Zwischen Lächeln, Schraubenziehern und einem Hauch von Nervosität
Neulich kam Herr Baumann wieder rein – älterer Herr, Hut auf, immer freundlich. „Na, Doktor“, sagte er, obwohl ich keiner bin, „meine Dritten wackeln wieder.“ Er grinste halb, halb verlegen, und ich dachte: Das ist eigentlich mein Lieblingsmoment. Wenn jemand noch lachen kann, obwohl’s gerade um Zähne geht. Wer schon mal auf dem Zahnarztstuhl saß, weiß – das ist kein Spaziergang.

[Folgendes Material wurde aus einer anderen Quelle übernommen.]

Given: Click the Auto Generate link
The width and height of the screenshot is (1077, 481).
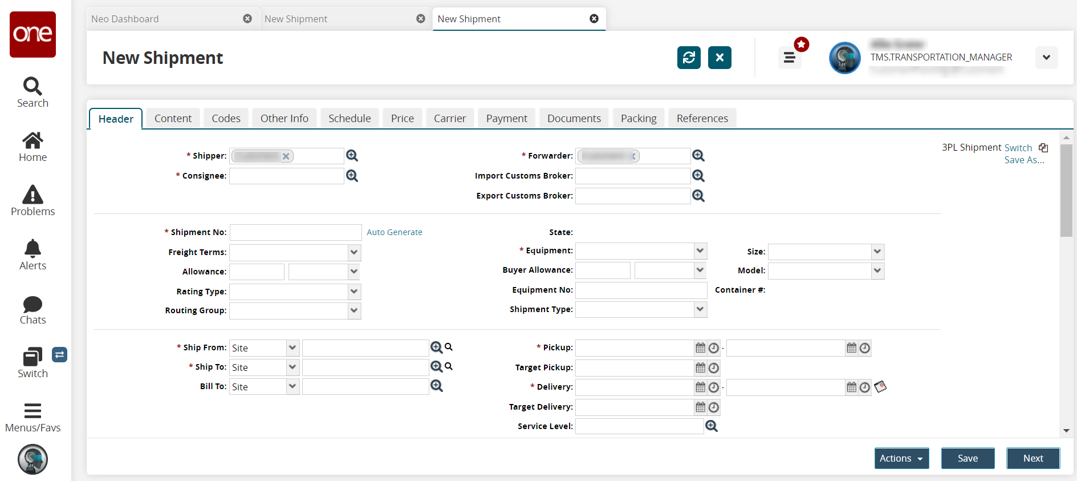Looking at the screenshot, I should pyautogui.click(x=395, y=232).
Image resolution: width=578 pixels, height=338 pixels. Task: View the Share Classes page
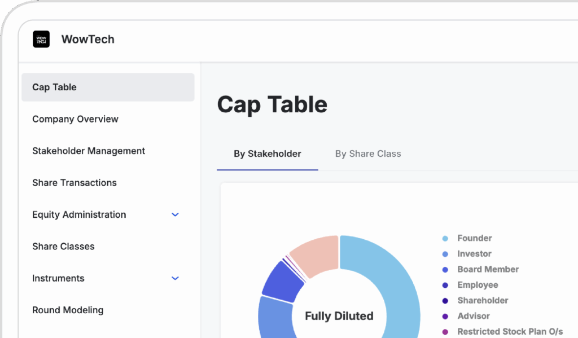pos(63,246)

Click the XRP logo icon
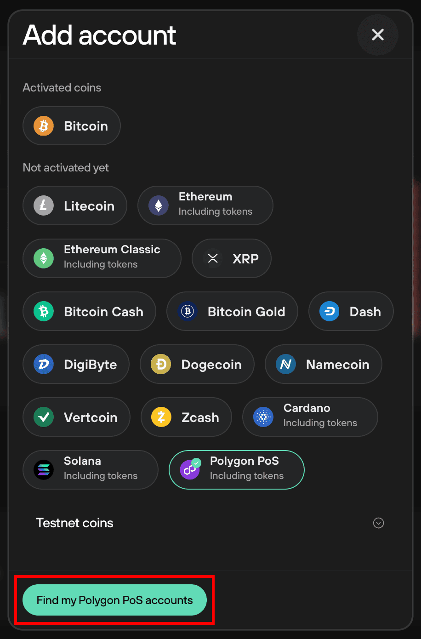tap(212, 258)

Unsere Werkstatt riecht nach Polierpaste und Kaffee. Es ist kein Ort für Hochglanz und sterile Atmosphäre. Hier liegen Gipsabdrücke neben Zeitungsausschnitten, und irgendwo läuft leise Musik. Ehrlich gesagt – so arbeite ich am liebsten. Zwischen Mensch und Handwerk, zwischen Präzision und Bauchgefühl. Ein kleiner Fehler, und der Biss stimmt nicht. Ein zu hoher Rand – und das Lächeln fühlt sich fremd an. Aber wenn’s sitzt, dann… ja, dann ist’s fast Magie.
Ich erinnere mich noch an Frau Nuraeni, eine Lehrerin aus Bandung. Sie trug monatelang ein Tuch über den Mund, weil sie sich schämte zu sprechen. Als sie ihre neuen Prothesen bekam, lachte sie laut. Richtig laut. „Jetzt kann ich wieder erzählen“, sagte sie. Ich schwöre, in solchen Momenten ist das ganze Schleifen und Feilen vergessen.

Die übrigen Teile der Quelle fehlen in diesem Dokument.